### WHAT YOU WILL DO:
Scan the data below and pick out the lines containing the word "Given".

══ WORKING DATA ══

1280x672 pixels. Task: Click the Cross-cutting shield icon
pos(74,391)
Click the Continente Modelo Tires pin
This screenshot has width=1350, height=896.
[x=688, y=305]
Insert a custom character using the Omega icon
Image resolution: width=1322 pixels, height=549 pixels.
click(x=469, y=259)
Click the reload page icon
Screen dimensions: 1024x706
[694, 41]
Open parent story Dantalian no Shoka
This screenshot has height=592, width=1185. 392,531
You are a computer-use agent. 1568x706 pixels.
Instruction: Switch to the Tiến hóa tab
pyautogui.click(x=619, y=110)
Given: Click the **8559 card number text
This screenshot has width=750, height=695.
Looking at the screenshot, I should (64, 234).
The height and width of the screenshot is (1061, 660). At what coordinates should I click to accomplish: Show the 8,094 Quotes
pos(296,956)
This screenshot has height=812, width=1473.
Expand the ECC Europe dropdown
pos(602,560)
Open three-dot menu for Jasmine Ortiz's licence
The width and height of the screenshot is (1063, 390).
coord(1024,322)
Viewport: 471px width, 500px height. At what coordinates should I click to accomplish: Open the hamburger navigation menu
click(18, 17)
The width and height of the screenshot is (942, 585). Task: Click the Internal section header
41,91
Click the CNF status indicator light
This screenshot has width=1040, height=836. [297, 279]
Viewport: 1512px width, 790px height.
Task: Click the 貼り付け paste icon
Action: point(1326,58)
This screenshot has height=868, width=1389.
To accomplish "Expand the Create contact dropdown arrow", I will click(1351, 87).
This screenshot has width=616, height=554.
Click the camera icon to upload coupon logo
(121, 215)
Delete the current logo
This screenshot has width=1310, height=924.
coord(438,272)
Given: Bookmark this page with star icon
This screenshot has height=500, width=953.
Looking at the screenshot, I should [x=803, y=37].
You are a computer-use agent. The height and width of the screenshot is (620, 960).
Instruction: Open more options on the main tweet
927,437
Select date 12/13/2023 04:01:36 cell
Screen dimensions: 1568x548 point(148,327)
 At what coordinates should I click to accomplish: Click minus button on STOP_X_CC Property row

═══

### COMPLETED EXERCISE:
Given: Click the **8559 card number text
Given: Bookmark this page with star icon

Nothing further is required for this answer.